_TASK SET:_
a) From the passage on the Synoptic Problem, list the points Powell is reported to have confirmed or pointed out to the writer about the traditional view.
b) Reproduce the passage on the Synoptic Problem word for word from "Although I am" to "between the synoptics?".
c) According to the passage on the Synoptic Problem, what does Dr. Mark Allan Powell chair?

The Case for the Traditional Solution
And so I asked Dr. Mark Allan Powell, who chairs the Historical Jesus Section of the SBL and is a Matthew expert (among other things) if he know of any books that discuss these foundations, and make an explicit case for the direct dependency rationale. He confirmed to me that the majority of scholars do hold the "traditional" view, and that questioning it would certainly be an up-hill battle. He pointed out that several arguments are used which, considered together, present a rather convincing case to most scholars. And, in direct answer to my question, he also kindly sent me a copy of the relevant portions of Robert Stein's The Synoptic Problem: An Introduction. He wrote:
"Read the enclosed piece by Robert Stein - an apology for the majority view - these are the arguments you will have to engage. I know you've probably heard all this before, but if you haven't seen Stein's piece, he lays it out in a manner that is pretty clear - he shows (in chap. one) why most scholars think there must be some literary dependence." (letter to me, approx 5/9/2003)
Although I am indeed familiar with many of Stein's, he did present arguments that were new to me. More important, this is a helpful work because he does lay out the arguments clearly and logically. And so I will look at his arguments. The issue I wish to consider is:
What reasons are there for concluding that there is a direct literary dependence between the synoptics?

_DATA ENTRIES:_
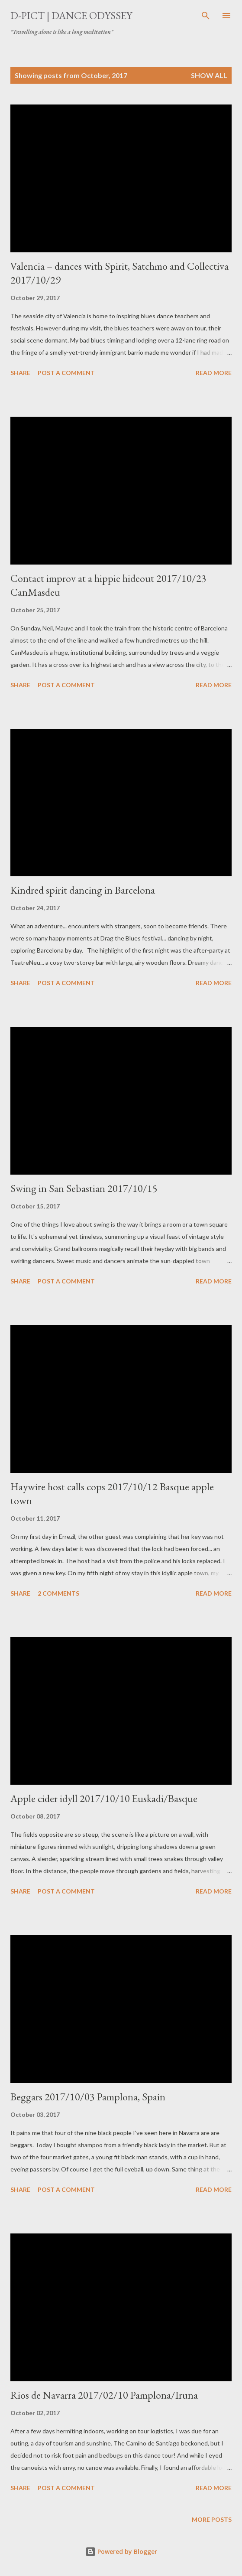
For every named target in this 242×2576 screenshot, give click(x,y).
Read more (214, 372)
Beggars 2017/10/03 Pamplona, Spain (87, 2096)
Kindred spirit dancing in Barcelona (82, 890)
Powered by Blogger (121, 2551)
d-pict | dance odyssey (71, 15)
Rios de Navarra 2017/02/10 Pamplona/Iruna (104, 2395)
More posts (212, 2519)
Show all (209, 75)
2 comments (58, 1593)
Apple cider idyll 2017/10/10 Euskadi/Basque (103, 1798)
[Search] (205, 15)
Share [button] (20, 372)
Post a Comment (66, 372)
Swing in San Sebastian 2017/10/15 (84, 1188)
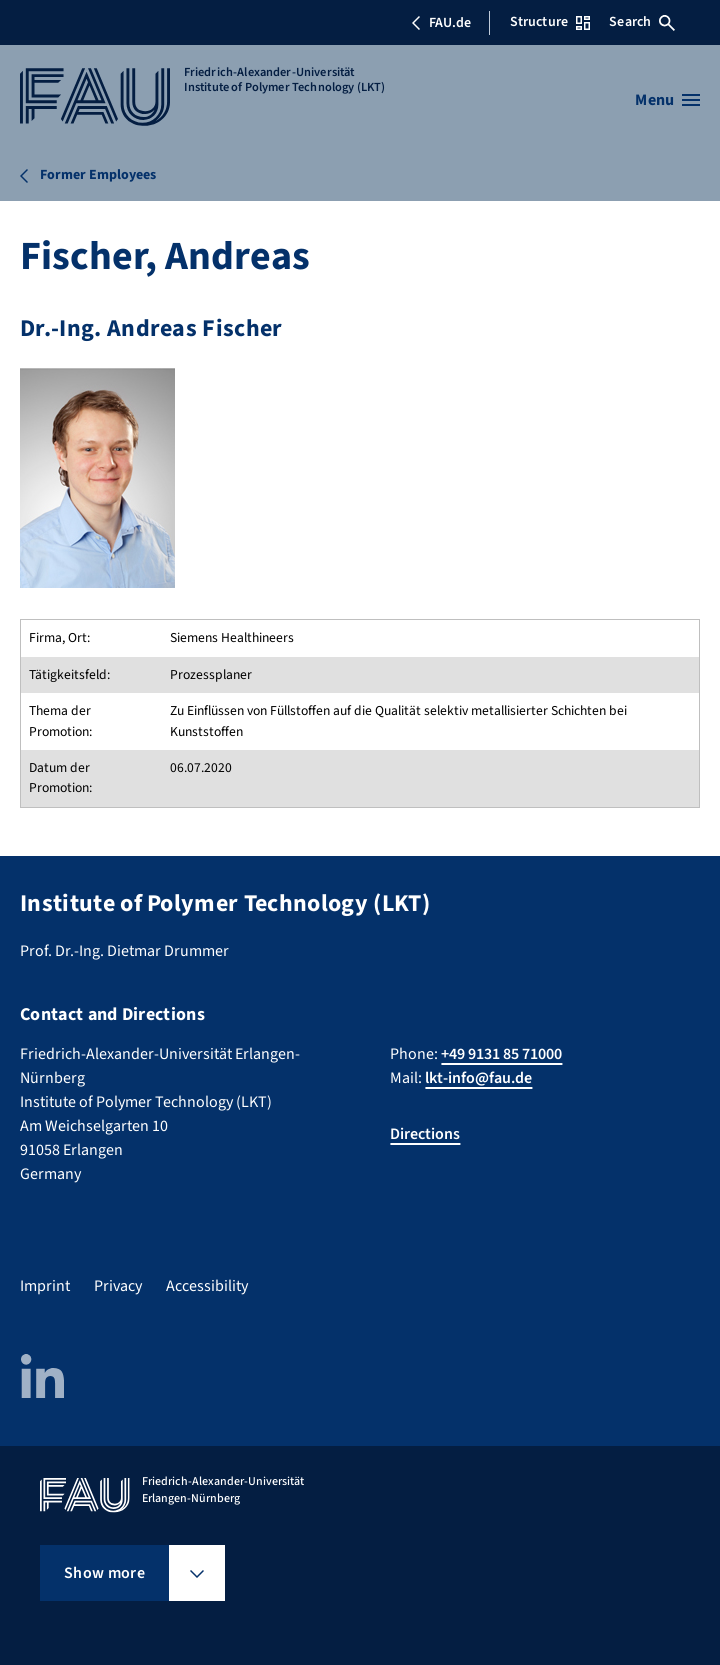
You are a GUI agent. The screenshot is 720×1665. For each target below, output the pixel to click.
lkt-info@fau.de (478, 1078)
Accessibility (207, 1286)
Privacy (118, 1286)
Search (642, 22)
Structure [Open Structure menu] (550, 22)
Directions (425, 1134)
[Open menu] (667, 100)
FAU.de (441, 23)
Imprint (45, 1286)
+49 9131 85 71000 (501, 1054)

_PER-TASK OUTPUTS:_
a)
- The majority of scholars hold the "traditional" view.
- Questioning it would certainly be an uphill battle.
- Several arguments are used which, considered together, present a rather convincing case to most scholars.

b)
Although I am indeed familiar with many of Stein's, he did present arguments that were new to me. More important, this is a helpful work because he does lay out the arguments clearly and logically. And so I will look at his arguments. The issue I wish to consider is:
What reasons are there for concluding that there is a direct literary dependence between the synoptics?

c) He chairs the Historical Jesus Section of the SBL.